Another way the public can support the NAC’s equestrian program is to sponsor a horse and rider at donorbox.org/sponsor-a-horse-barn-party.
“Our equestrian program serves such a diverse population,” Glasser said. “We have folks with autism, we have people who are learning how to walk post a traumatic injury. And having horses is critical in terms of how transformative the program can be.”
The NAC’s equestrian program offers three different activities — adaptive horseback riding; equine assisted learning; and hippotherapy, an occupational and speech therapy program.
“I have a nephew who was born with hydrocephalus, which is water on the brain, and we use physical therapy to help him learn how to walk,” Glasser said. “The gait with the horse went a long way to help him build core strength and figuring out the pacing and the process of walking.”
The equestrian programs, which have been part of the National Ability Center’s curriculum for more than 30 years, helps participants build confidence by building a relationship of trust with a horse, Glasser said.
“To see someone interact with an animal of that size is priceless,” he said. “My son has autism, and it’s hard for him sometimes to connect with his peers. But animals like horses help him maneuver through challenging social dynamics, and that’s an important validation for him.”
Glasser believes the community’s lover of the NAC is the reason why the Barn Party tickets sold out.
“I think people enjoy what we offer at the NAC, because our mission is important to our community,” he said. “I also think that after the past year, we all want to get back together, and this is the first big event that will take the community off the Zoom calls.”
Still, Glasser said the National Ability Center will continue taking a conservative approach when it comes to following COVD-19 protocols.
“It feels like we’re on our way out of the pandemic, but we’re not done,” he said. “We need to be diligent in terms of mask wearing and other things of that sort, because we serve populations who are at risk.
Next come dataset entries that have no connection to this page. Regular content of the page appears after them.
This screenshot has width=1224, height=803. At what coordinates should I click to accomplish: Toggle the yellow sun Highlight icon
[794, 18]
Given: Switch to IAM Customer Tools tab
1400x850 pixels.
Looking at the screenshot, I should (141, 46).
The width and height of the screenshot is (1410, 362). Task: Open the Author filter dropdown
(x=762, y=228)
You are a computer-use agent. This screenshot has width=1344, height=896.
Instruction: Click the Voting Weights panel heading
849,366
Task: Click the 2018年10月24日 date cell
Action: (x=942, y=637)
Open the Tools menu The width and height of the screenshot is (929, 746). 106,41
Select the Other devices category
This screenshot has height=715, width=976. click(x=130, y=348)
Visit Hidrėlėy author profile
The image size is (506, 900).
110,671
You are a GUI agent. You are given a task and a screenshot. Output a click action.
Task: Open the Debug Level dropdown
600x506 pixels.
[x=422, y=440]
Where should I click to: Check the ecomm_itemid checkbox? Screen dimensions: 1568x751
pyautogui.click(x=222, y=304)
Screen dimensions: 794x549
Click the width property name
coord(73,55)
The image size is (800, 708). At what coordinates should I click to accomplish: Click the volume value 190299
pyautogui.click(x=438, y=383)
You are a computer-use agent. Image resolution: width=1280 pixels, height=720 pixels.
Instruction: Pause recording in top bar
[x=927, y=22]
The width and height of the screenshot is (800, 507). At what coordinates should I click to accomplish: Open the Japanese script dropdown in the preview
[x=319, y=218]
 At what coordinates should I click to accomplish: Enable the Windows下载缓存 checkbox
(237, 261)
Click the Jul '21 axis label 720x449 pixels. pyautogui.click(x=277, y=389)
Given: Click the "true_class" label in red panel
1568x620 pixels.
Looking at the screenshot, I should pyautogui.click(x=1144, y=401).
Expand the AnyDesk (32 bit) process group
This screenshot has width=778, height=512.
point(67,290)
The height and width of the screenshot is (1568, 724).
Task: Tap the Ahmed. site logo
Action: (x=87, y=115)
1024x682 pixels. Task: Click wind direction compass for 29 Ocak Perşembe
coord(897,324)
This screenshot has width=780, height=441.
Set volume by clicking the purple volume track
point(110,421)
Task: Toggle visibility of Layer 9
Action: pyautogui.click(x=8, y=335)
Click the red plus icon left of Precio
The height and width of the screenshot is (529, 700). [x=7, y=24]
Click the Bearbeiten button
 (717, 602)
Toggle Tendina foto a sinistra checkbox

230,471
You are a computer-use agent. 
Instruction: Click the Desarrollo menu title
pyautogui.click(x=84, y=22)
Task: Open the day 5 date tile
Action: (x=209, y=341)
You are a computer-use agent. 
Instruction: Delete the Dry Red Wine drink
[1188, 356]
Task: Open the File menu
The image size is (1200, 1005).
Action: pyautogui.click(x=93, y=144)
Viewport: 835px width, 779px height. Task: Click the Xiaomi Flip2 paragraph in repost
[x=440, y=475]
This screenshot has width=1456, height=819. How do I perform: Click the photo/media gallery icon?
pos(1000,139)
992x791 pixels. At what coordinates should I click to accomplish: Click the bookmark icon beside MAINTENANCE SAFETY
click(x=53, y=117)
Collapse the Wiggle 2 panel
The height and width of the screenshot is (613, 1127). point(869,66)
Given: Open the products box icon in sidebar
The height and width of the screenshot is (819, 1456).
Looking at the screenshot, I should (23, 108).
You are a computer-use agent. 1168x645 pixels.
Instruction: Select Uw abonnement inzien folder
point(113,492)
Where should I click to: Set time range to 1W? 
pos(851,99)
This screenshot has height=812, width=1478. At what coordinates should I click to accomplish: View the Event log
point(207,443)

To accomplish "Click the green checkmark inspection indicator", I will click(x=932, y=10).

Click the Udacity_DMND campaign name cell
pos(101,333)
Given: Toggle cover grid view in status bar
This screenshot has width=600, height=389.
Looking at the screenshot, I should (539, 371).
But selling the Barn Party out feels like the first big step to getting back to the new normal.”
Since 1985, the National Ability Center has provided adaptive recreational programming for families and individuals of all abilities from all 50 states and more than 30 countries from around the world, Glasser said.
Some of the nonprofit’s largest pool of participants include military veterans, and children and adults on the autism spectrum, he said.
More than 50% of the National Ability Center programs benefit children and young adults 21 years old and younger, according to Glasser.
“The power of witnessing the effect our programs, such as the equestrian program, has on an individual just fills your bucket,” he said. “It makes working all those long nights and facing a string of logistical challenges worth every minute.”